This is a picture of my family. It was taken December 2014. At the time none of us would ever have guessed it would be our last family picture with every one present.
Just a month later, on January 28th, 2015, my brother passed away. He was only 35. He had a congenital heart condition but it never really affected him and he was extremely healthy.
That January he had open heart surgery to fix the problem with his heart. The surgery seemed to have been successful. He was recovering really well. He had gone home from the hospital and we thought he was going to be fine, better than fine actually. He was doing great and in no time he would probably feel better than he ever had. Or so we thought.
A few nights after being home from the hospital he suddenly and unexpectedly passed away. That last day he had felt so good and even said, “I am just so happy.” He had a life and family he loved.
The pain and grief at such a loss has been deep and indescribable. I always looked up to his strength not only of body but of will. He was strong and I couldn’t believe he was gone.

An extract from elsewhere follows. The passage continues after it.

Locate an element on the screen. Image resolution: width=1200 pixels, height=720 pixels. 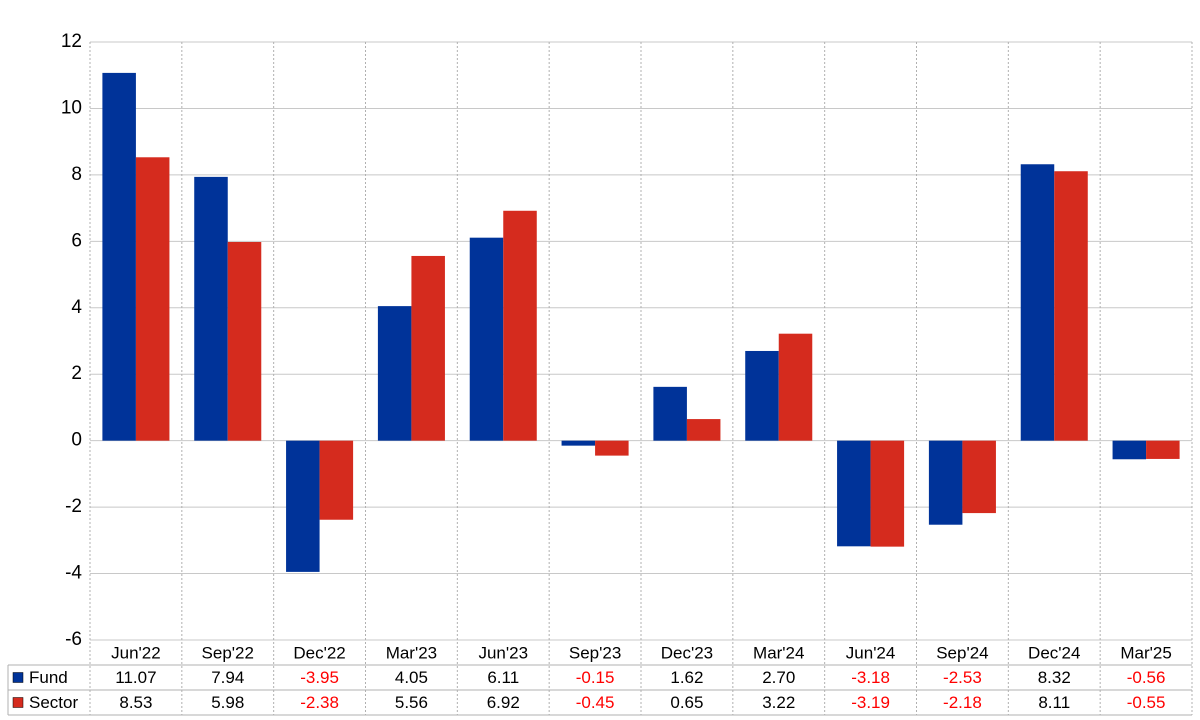
table-value: -0.45 is located at coordinates (596, 702).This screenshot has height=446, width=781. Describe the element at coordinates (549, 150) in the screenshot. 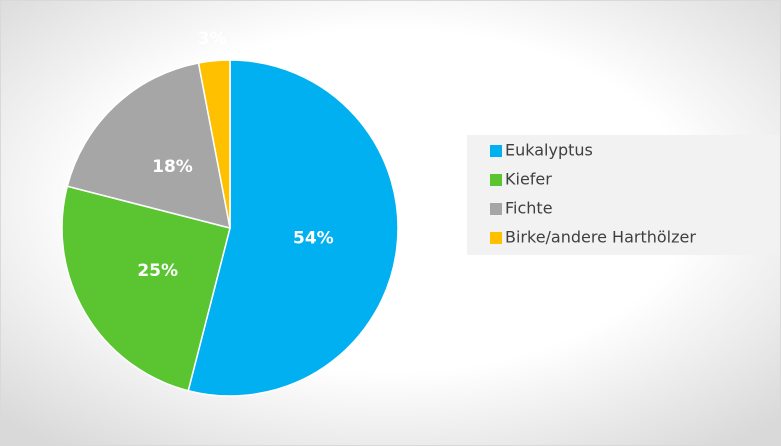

I was also cut down to the deepest part of myself at what he left behind. For a couple years prior to his passing I had feared, deeply feared, that I would die and leave behind my little children that might never remember me. I kept telling myself it was an illogical fear but it was what I feared most. It kept me up at night and tortured me. And now here is my dear brother fulfilling my deepest fears. And the pain of it crushed me.

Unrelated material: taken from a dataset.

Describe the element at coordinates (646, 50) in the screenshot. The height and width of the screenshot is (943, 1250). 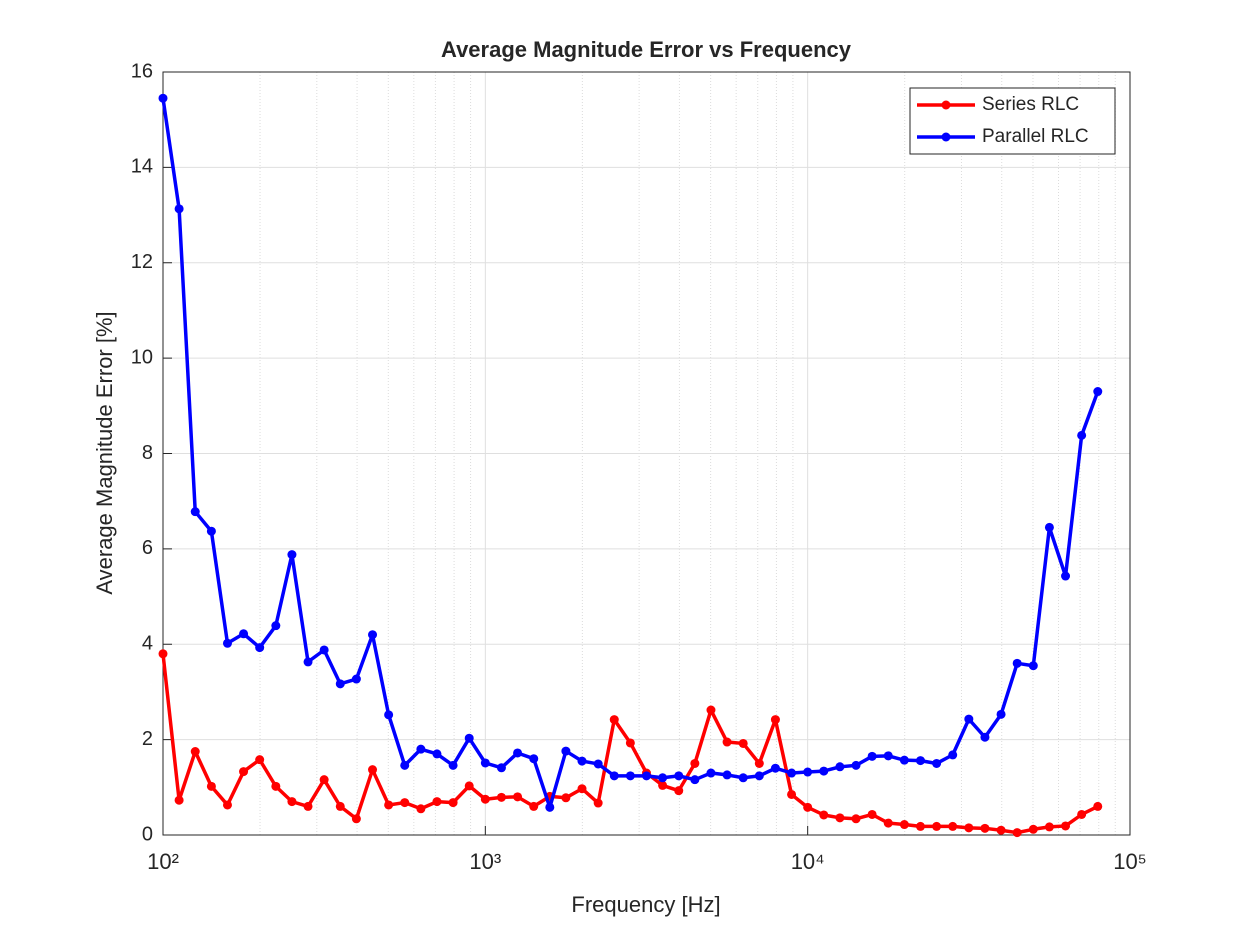
I see `chart-title: Average Magnitude Error vs Frequency` at that location. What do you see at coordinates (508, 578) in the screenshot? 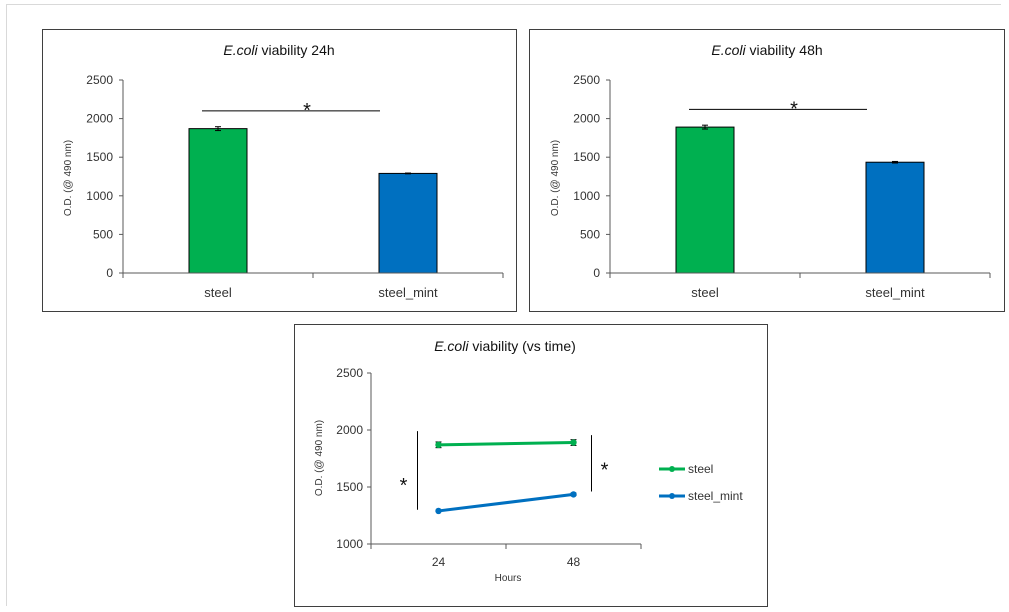
I see `x-axis-label: Hours` at bounding box center [508, 578]. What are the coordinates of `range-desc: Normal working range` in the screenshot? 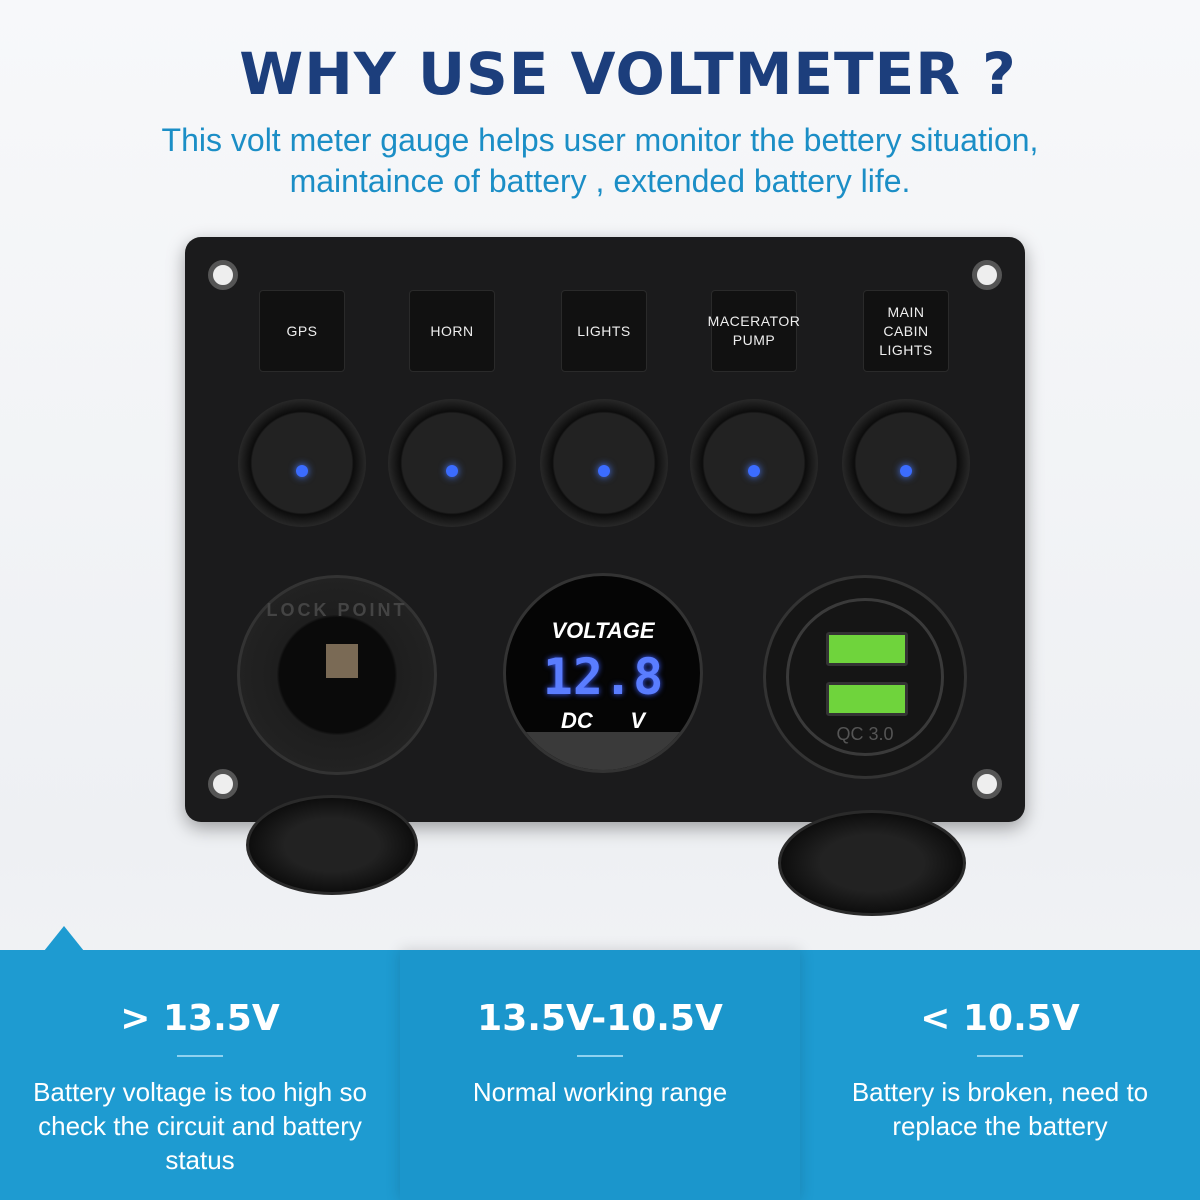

He left behind three little girls, the youngest was 10 months old. I couldn’t accept that his little girls might not remember their truly wonderful father, the fear I still held in my heart for myself. It brought shame, guilt, and sadness beyond description.
As a family we sought out to gather memories so that through them, his girls could know their father. We started off by having everyone email their memories but some would go to my sister-in-law, some to my mom, and some to other family members. We discovered that these memories brought comfort to us as well and a way to mourn his passing.
Upon hearing stories of him I’d never heard before I felt closer to him like we were back together again sharing stories of times past. It brought it’s own pain and comfort and only later did I realize it also brought healing.
We naturally each wanted to hear them all and usually hearing them once wasn’t enough. It became laborous just to hear the memories and keep track of who had which ones. That’s when we knew we needed something better. So in a process that was grief stricken and love filled, I created a website where our friends and family could share their memories.
Those memories became the thing I held on to when I felt like I had nothing to keep me afloat. I yearned for more and more of them to be shared and when they were, I would read them over and over. Only later did I discover that others in my family felt the same way, checking back almost hourly to see if anyone had shared a new memory.
Sometimes the memories brought tears, other times laughter, and always they brought my brother back into my heart where I needed him to be.
I didn’t ever want to forget him or any of his time on this earth. The memories helped ease a fear I didn’t even realize I held: the fear that he would slowly fade away. These memories from dear friends and family were a safety boat in the storm that is grief.
The greatest gift someone could have given us was not flowers or anything of that nature. It was their memories of my brother. Something only they could give. It was beautiful and healing and uniquely theirs to give - no one else could share them in the way they could. Sometimes the memory was only between them and my brother. It made me want to reach out and hug them and tell them from the depths of my heart thank you, thank you.
I don’t know when I knew I had to give this to others who have also lost their loved ones. It took me time and when I came to the realization that it was what I felt called to do, I knew I had to do it right. I couldn’t cut any corners and I had to do the best work I had ever done. I wouldn’t settle for anything less. Through this work I have been able to find comfort through my grief.
The process has been an act of love and loss and hope and, ultimately, in memory of my brother. I love and miss you so much, Brig.